Cette femme si simple se plaisait cependant à s’entourer d’hommes illustres et de femmes brillantes. Elle aimait la gloire d’autrui et ne redoutait pas la beauté… sur d’autres figures que la sienne. On connaît son amitié pour Mme Récamier. La belle Juliette, aux yeux de la postérité, est inséparable de l’éloquente Corinne, comme la beauté s’unit à l’esprit dans l’idéal féminin. Il n’est pas de récit populaire, de tableau, de film, qui ne les fasse valoir par la vertu du contraste, rapprochant la petite tête de Mme Récamier, couronnée de cheveux bouclés, des amples turbans de foulard ou de cachemire bariolés dont Mme de Staël, à la fin de sa vie, recouvrait sa chevelure sombre. Cette brillante antithèse frappe les imaginations ; et c’est accorder peut-être quelque chose à l’imagination que de montrer aux visiteurs de Coppet, à côté de la chambre de Mme de Staël, « la chambre de Mme Récamier ». Mais si la plus jolie femme du Consulat et de l’Empire ne tint pas compagnie à la dame de Coppet aussi constamment qu’on se plaît à le croire, elle n’en séjourna pas moins plusieurs mois auprès de Mme de Staël, à Ouchy, à Coppet, dans le tumultueux été de 1807 et fort avant dans l’automne ; elle fit encore au château un plus bref séjour en 1809 ; elle y revint en 1811, dans des circonstances dramatiques. Elle portait sur son front de virginale coquette le signe mystérieux qui suscite la légende. Cela suffit pour que la postérité cherche son ombre légère dans les salons et sur les pelouses où palpite et bruit encore l’ombre moins diaphane de la châtelaine.

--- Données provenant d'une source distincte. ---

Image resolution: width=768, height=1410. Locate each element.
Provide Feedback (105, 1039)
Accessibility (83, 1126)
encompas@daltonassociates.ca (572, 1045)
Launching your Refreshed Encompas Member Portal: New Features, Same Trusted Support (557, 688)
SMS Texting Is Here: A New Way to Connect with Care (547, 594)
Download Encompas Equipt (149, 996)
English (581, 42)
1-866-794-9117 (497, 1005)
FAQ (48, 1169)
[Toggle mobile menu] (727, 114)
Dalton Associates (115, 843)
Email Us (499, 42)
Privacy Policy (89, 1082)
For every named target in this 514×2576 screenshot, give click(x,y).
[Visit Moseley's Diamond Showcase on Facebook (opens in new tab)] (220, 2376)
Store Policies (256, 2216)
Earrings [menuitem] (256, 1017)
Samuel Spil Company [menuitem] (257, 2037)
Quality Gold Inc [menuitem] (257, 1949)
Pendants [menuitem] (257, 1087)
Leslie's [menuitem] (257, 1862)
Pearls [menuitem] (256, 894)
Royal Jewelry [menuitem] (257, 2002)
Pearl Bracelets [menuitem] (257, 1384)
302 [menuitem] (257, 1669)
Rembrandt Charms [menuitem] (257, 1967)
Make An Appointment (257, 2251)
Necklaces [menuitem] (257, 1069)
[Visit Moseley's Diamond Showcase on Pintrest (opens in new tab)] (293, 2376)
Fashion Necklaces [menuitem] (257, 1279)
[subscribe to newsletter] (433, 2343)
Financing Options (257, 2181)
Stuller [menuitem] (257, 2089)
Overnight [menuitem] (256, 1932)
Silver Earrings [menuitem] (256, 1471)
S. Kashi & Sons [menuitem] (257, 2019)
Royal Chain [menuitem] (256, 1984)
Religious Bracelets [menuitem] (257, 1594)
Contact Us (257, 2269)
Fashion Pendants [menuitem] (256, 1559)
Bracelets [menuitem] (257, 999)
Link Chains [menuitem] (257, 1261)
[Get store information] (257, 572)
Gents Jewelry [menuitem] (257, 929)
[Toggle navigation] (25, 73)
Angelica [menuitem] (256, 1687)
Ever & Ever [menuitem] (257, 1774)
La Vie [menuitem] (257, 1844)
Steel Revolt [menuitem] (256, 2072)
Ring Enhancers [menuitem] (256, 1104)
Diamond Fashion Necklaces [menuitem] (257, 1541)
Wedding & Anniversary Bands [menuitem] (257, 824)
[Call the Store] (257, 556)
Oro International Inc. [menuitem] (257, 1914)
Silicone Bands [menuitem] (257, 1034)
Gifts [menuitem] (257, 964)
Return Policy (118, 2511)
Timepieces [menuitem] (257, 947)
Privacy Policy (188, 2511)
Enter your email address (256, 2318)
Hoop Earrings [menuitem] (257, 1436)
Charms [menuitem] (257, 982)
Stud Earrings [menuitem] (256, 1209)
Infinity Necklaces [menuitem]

C’est à Coppet, en 1807, que le cœur de la belle Juliette, rassasié des joies de la vanité, éprouva pour la première fois peut-être la force de l’amour. C’est dans la maison indulgente de Mme de Staël que le prince Auguste de Prusse s’éprit de Mme Récamier, et lui offrit de l’épouser.
Moins bien doué que son frère Louis-Ferdinand, dont Mme de Staël avait apprécié à Berlin la distinction d’esprit et qui avait été tué, en 1806, au premier combat entre Prussiens et Français, le prince Auguste, neveu du grand Frédéric, était un don Juan intrépide. Sa valeur ne l’avait pas empêché d’être blessé et pris par les soldats de Murat, peu après la mort de son frère. Emmené en France, le jeune prince, prisonnier sur parole, put accepter l’invitation de Mme de Staël à Coppet. Auguste de Prusse n’avait pas la tête bien solide. « C’est un étourneau que les malheurs de son pays n’ont pas rendu sérieux », écrivait Rosalie de Constant. Et Benjamin Constant nous le montre « gauche et bavard, les coudes en dehors et le nez en l’air ». Il est vrai que Benjamin avait quelque raison de se plaindre. Mme Récamier avait tourné cette tête princière. Tout le jour, S. A. Royale s’empressait autour de S. A. la Beauté. Il l’accompagnait en bateau, à cheval. Un jour que Benjamin chevauchait avec eux, le prince lui dit impérieusement : « Monsieur de Constant, si vous faisiez un petit temps de galop ! »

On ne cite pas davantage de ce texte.